• Goal of the exercise:
Word for word, reproduce the data that follows.

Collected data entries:
----
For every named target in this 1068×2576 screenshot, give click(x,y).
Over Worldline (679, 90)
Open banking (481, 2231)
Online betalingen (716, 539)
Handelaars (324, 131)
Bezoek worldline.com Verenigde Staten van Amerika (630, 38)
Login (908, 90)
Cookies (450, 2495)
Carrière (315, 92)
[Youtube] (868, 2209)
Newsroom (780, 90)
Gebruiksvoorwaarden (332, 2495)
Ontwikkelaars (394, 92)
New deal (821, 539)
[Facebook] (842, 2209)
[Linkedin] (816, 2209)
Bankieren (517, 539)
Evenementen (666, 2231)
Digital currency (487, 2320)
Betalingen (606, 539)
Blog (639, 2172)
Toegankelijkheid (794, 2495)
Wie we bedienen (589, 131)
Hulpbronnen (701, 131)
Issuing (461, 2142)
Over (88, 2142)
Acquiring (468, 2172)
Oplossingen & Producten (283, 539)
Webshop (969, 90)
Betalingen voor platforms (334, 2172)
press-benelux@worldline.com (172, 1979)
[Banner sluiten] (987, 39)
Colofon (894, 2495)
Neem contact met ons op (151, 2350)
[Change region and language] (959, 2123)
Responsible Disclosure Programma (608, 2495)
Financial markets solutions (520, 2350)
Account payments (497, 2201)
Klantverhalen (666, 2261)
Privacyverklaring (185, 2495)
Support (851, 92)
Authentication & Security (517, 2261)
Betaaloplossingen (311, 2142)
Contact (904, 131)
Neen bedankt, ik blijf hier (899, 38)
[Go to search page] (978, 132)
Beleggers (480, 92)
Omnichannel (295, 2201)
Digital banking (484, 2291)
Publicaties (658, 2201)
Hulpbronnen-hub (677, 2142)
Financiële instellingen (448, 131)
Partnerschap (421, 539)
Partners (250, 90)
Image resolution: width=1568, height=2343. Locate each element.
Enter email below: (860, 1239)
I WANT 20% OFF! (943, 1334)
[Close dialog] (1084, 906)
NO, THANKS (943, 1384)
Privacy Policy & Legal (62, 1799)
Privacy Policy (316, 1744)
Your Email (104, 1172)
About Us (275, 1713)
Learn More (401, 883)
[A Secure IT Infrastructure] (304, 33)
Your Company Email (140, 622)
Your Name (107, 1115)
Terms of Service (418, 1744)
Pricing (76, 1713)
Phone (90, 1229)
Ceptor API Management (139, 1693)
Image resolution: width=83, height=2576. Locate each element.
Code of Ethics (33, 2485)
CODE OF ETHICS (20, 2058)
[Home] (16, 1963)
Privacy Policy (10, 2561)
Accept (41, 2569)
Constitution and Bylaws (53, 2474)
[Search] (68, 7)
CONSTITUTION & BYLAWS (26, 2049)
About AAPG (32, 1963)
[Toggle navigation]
----
• Answer for the task:
For every named target in this 1068×2576 screenshot, give click(x,y).
Over Worldline (679, 90)
Open banking (481, 2231)
Online betalingen (716, 539)
Handelaars (324, 131)
Bezoek worldline.com Verenigde Staten van Amerika (630, 38)
Login (908, 90)
Cookies (450, 2495)
Carrière (315, 92)
[Youtube] (868, 2209)
Newsroom (780, 90)
Gebruiksvoorwaarden (332, 2495)
Ontwikkelaars (394, 92)
New deal (821, 539)
[Facebook] (842, 2209)
[Linkedin] (816, 2209)
Bankieren (517, 539)
Evenementen (666, 2231)
Digital currency (487, 2320)
Betalingen (606, 539)
Blog (639, 2172)
Toegankelijkheid (794, 2495)
Wie we bedienen (589, 131)
Hulpbronnen (701, 131)
Issuing (461, 2142)
Over (88, 2142)
Acquiring (468, 2172)
Oplossingen & Producten (283, 539)
Webshop (969, 90)
Betalingen voor platforms (334, 2172)
press-benelux@worldline.com (172, 1979)
[Banner sluiten] (987, 39)
Colofon (894, 2495)
Neem contact met ons op (151, 2350)
[Change region and language] (959, 2123)
Responsible Disclosure Programma (608, 2495)
Financial markets solutions (520, 2350)
Account payments (497, 2201)
Klantverhalen (666, 2261)
Privacyverklaring (185, 2495)
Support (851, 92)
Authentication & Security (517, 2261)
Betaaloplossingen (311, 2142)
Contact (904, 131)
Neen bedankt, ik blijf hier (899, 38)
[Go to search page] (978, 132)
Beleggers (480, 92)
Omnichannel (295, 2201)
Digital banking (484, 2291)
Publicaties (658, 2201)
Hulpbronnen-hub (677, 2142)
Financiële instellingen (448, 131)
Partnerschap (421, 539)
Partners (250, 90)
Image resolution: width=1568, height=2343. Locate each element.
Enter email below: (860, 1239)
I WANT 20% OFF! (943, 1334)
[Close dialog] (1084, 906)
NO, THANKS (943, 1384)
Privacy Policy & Legal (62, 1799)
Privacy Policy (316, 1744)
Your Email (104, 1172)
About Us (275, 1713)
Learn More (401, 883)
[A Secure IT Infrastructure] (304, 33)
Your Company Email (140, 622)
Your Name (107, 1115)
Terms of Service (418, 1744)
Pricing (76, 1713)
Phone (90, 1229)
Ceptor API Management (139, 1693)
Image resolution: width=83, height=2576. Locate each element.
Code of Ethics (33, 2485)
CODE OF ETHICS (20, 2058)
[Home] (16, 1963)
Privacy Policy (10, 2561)
Accept (41, 2569)
Constitution and Bylaws (53, 2474)
[Search] (68, 7)
CONSTITUTION & BYLAWS (26, 2049)
About AAPG (32, 1963)
[Toggle navigation]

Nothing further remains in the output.